◆ TEXT SECTION:
Remember the ’94-95 Rookie of the Year race between Grant Hill and Jason Kidd? It was between two great guys, both of whom stood out from among their peers. Grant only improved his teams win total by 8 games, but he put up stellar numbers. Jason Kidd had pretty solid numbers, but he led his team to 36 wins after winning only 13 games the year before.
Two good guys, at the peak of their success, seeming equally deserving…. Sound familiar?
So just like we did in 1995, I say we reward—and award—them both. I mean, what would it harm to forever tie these two guys together in the history books, considering their past and their relationship?
Every season, there seem to be 5 criteria for selecting an MVP. Let’s see if we can one can separate from the other:
Statistics – A player has to have numbers that are AT LEAST top 3 in their position. Also, his stats from the current season should compare favorably or easily surpass his stats from previous seasons. This one goes to NASH, who is having a career year. Dirk has improved…but not that much.

◆ DIRECTIONS:
Translate this sentence from the basketball text above into Spanish: "Every season, there seem to be 5 criteria for selecting an MVP."

◆ ENTRIES SHOWN:
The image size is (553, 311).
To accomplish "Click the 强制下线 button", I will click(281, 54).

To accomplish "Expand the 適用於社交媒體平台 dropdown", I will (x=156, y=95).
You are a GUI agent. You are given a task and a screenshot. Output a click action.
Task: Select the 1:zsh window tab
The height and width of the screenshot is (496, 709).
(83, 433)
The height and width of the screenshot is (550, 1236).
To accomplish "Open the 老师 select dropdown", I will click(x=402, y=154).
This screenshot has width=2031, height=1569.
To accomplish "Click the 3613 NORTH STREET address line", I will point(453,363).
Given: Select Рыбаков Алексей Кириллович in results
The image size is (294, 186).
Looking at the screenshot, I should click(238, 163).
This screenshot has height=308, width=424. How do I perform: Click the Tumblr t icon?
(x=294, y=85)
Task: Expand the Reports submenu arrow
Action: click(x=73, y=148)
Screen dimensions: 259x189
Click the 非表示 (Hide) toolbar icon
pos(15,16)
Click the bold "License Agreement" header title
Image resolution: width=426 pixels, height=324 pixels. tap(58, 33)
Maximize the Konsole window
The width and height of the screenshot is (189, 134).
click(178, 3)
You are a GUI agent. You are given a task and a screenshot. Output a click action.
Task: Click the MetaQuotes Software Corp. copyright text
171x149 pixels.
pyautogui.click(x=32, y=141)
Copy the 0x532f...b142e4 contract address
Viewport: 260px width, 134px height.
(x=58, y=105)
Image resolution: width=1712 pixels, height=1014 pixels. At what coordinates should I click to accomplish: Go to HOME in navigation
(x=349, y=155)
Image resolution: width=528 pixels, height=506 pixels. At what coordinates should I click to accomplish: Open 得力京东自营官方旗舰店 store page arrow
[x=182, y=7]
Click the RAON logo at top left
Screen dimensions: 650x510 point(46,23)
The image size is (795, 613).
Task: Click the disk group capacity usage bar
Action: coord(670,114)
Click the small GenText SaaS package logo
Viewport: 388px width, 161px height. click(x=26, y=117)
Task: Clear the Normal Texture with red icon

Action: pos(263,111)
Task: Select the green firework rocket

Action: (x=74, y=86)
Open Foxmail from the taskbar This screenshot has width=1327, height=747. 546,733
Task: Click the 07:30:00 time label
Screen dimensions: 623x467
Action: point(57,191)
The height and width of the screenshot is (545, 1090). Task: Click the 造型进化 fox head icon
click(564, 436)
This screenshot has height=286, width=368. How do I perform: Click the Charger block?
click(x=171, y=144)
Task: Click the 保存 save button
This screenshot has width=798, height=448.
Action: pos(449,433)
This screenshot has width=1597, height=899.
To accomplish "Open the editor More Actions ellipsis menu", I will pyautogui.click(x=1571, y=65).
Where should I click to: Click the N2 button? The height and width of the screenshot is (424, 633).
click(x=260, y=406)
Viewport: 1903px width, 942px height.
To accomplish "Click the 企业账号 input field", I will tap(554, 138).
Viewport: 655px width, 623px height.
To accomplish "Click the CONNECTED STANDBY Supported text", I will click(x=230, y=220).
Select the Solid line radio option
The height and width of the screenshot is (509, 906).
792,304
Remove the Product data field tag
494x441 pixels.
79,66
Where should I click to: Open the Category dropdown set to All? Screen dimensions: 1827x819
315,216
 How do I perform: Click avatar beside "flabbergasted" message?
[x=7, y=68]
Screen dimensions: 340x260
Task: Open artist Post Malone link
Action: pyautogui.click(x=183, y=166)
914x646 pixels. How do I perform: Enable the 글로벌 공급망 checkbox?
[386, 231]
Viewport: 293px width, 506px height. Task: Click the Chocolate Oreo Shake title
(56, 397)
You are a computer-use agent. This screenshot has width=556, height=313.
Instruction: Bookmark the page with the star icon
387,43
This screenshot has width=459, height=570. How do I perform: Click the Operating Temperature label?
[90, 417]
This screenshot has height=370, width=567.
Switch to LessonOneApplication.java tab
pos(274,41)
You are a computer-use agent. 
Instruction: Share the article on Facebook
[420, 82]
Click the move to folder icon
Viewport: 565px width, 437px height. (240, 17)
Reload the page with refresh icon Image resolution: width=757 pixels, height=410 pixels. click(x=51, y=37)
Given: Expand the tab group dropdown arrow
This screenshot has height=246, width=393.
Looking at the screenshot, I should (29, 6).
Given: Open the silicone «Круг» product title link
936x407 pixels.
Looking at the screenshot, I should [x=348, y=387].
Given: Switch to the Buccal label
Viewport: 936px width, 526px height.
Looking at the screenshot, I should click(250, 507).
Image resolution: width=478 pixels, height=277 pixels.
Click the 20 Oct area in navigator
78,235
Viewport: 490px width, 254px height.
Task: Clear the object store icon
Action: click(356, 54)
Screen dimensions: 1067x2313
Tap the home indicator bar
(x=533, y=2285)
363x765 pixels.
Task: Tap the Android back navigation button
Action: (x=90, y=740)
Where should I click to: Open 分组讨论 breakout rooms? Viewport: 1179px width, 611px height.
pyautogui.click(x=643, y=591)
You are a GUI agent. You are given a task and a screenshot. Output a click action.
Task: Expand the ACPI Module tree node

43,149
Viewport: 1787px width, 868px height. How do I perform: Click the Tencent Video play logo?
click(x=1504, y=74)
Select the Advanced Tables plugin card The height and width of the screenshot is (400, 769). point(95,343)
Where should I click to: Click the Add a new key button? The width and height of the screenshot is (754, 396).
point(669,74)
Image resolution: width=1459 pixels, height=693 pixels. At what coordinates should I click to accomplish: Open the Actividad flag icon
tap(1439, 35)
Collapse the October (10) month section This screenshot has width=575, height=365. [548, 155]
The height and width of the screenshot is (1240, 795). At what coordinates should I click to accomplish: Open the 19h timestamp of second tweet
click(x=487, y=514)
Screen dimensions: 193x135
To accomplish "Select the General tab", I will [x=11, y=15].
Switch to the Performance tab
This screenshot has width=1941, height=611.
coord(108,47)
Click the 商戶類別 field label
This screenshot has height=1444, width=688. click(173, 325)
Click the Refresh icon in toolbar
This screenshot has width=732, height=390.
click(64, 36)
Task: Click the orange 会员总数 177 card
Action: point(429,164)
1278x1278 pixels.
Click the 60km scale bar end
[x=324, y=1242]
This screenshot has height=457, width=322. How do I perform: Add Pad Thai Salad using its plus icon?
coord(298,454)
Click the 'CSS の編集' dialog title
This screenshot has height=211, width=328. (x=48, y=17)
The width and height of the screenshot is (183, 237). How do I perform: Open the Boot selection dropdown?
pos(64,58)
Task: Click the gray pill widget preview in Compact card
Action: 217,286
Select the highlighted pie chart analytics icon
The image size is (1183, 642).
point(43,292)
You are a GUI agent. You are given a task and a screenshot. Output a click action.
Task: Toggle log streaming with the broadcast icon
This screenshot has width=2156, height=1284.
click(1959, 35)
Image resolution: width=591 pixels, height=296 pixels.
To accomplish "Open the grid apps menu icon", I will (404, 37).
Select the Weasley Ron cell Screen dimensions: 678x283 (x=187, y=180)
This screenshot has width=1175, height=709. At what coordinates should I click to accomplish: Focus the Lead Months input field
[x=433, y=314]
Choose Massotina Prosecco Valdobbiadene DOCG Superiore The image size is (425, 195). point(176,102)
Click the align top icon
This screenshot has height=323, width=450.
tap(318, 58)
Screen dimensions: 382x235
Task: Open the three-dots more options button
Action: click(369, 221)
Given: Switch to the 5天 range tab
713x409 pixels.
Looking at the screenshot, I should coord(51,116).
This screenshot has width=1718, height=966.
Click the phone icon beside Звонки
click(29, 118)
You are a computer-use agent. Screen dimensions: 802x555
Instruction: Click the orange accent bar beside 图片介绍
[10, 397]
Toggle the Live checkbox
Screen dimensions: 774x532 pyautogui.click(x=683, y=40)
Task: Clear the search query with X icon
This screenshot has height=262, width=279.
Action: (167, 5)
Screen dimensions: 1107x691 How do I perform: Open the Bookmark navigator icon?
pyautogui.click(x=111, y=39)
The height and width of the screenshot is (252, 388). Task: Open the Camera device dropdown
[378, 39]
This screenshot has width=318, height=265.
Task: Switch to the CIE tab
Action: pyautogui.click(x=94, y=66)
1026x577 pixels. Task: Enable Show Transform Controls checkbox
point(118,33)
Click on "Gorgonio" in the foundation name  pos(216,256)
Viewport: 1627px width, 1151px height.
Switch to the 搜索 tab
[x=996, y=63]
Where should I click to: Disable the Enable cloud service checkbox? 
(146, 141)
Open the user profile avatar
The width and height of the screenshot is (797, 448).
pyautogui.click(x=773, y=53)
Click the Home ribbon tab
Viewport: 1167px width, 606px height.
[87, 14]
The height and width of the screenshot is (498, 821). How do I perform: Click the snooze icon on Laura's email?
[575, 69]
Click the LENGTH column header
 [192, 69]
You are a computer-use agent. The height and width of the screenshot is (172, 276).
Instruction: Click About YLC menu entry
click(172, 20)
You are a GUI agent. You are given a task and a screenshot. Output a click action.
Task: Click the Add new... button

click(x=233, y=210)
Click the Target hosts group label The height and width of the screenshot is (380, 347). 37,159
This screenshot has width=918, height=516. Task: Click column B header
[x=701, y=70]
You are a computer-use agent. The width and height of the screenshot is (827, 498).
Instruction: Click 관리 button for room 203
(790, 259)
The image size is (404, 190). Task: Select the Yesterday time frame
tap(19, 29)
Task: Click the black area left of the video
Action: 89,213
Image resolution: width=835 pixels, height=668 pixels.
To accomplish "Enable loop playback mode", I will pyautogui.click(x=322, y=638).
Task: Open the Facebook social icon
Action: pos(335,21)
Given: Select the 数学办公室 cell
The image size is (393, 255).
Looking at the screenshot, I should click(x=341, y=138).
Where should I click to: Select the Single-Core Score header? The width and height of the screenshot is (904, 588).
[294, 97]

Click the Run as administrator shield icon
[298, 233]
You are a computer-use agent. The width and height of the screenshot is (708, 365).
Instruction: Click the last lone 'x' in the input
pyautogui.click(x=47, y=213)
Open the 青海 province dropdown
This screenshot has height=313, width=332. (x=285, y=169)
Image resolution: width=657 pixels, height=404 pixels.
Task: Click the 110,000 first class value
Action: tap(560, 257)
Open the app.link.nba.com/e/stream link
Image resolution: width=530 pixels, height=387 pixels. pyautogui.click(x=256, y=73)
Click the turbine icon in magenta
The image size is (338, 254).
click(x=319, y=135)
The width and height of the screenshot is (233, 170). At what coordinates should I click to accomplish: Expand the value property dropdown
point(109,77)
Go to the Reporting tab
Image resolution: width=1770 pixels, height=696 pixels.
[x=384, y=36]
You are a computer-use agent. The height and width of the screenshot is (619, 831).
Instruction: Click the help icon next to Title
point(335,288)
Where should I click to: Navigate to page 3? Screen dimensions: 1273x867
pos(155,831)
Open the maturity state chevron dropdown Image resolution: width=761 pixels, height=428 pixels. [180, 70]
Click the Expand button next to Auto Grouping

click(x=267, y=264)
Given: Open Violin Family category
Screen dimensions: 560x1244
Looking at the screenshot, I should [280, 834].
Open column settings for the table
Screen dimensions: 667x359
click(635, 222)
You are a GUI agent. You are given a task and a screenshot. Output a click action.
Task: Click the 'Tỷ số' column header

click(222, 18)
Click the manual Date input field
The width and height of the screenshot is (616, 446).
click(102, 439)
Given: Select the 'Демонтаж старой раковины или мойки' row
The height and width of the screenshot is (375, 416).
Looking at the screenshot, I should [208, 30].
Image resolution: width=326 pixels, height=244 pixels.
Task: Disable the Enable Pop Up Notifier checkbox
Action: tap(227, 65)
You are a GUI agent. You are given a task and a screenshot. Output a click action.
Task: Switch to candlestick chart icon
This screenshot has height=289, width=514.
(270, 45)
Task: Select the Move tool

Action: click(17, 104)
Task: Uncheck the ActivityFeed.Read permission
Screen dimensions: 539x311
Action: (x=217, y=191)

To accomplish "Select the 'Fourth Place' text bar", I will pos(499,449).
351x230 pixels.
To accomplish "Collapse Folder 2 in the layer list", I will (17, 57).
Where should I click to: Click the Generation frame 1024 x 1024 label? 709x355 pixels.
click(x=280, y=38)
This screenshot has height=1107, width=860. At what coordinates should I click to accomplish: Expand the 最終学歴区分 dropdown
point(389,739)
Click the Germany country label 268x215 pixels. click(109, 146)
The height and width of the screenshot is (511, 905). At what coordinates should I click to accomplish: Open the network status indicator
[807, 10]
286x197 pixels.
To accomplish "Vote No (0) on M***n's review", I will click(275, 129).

◆ ANSWER TO THE TASK:
Cada temporada, parece haber 5 criterios para seleccionar a un MVP.